Query generation pipeline
Helix builds data transformations and charts by composing deterministic planners with large language models. The pipeline below is what powers the /graph endpoint.
Intent capture
- Requests start with structured metadata: tenant id, schema fingerprints and relevant plugin capabilities.
- We run a lexical parser that extracts verbs, measures, filters and time windows. This primes our prompt builder with the important business entities.
- A safety layer strips secrets and enforces an allow-list of SQL verbs so no destructive commands get generated.
Plan synthesis
Helix does not ask a model for raw SQL. Instead we ask for a chain of high-level actions that reference dataset aliases. Example output:
{
"dataset": "warehouse.orders",
"steps": [
{"op": "filter", "expr": "status in ['shipped', 'processing']"},
{"op": "derive", "name": "gross_margin", "expr": "(revenue - cost) / revenue"},
{"op": "aggregate", "group": ["region"], "metrics": {"orders": "count()", "margin": "avg(gross_margin)"}}
],
"visual": {"type": "bar", "x": "region", "y": "margin", "series": "orders"}
}
The planner validates every step against our schema registry. When something is ambiguous we fall back to fuzzy column matching and emit warnings that surface in the UI.
SQL realization
Action plans are compiled into SQL using our query builder. It applies tenant-specific policies (row level security, soft deletes) and injects feature flags provided by plugins.
Before executing we run the SQL through a static analyzer that rejects anti-patterns (Cartesian products, unbounded cross joins) and estimates resource usage for the autoscaler.
Execution sandbox
Plans execute inside a sandboxed runner with retry semantics. All queries go through pgBouncer or the relevant driver pool and execute under a budget derived from the prompt risk score.

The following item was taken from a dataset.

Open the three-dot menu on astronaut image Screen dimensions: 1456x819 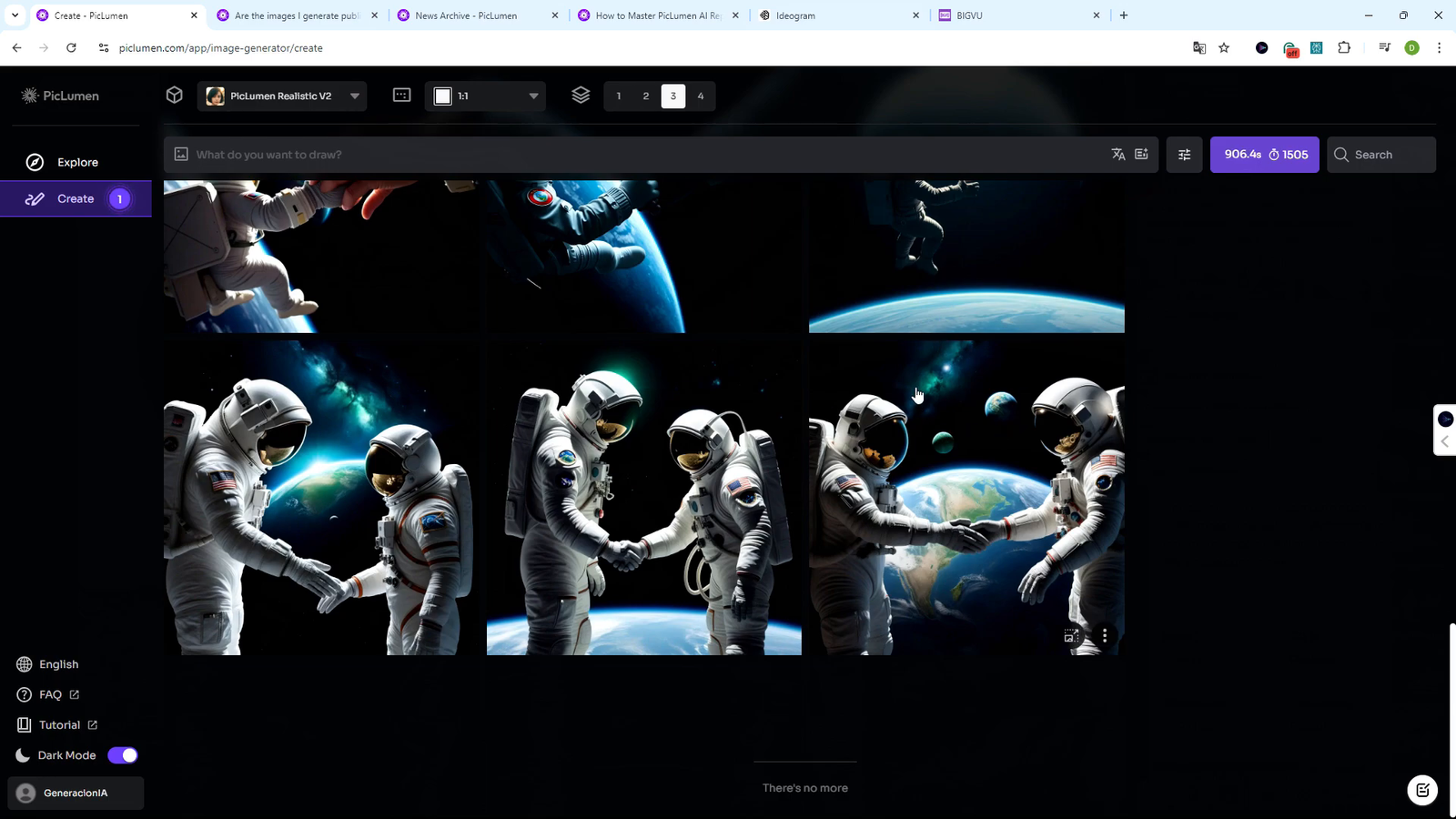(x=1105, y=636)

When execution fails we capture the traceback, sample offending rows and feed that back into the rewriter so the next attempt is grounded on real feedback instead of hallucinated fixes.
Chart synthesis
Once data is materialized we hand the schema, summary stats and user goal to a plotting prompt. The LLM proposes layout adjustments which are diffed against our library of plotly defaults.
Post-processing enforces accessibility and branding: color palettes, labels and axis ordering are normalized server side.
Audit trail
Every step emits structured logs. Operators can replay the plan, the generated SQL and the prompt/response pairs to debug issues or certify compliance.
We retain anonymized plans for offline evaluation so the judge system can score precision, runtime and user satisfaction proxies.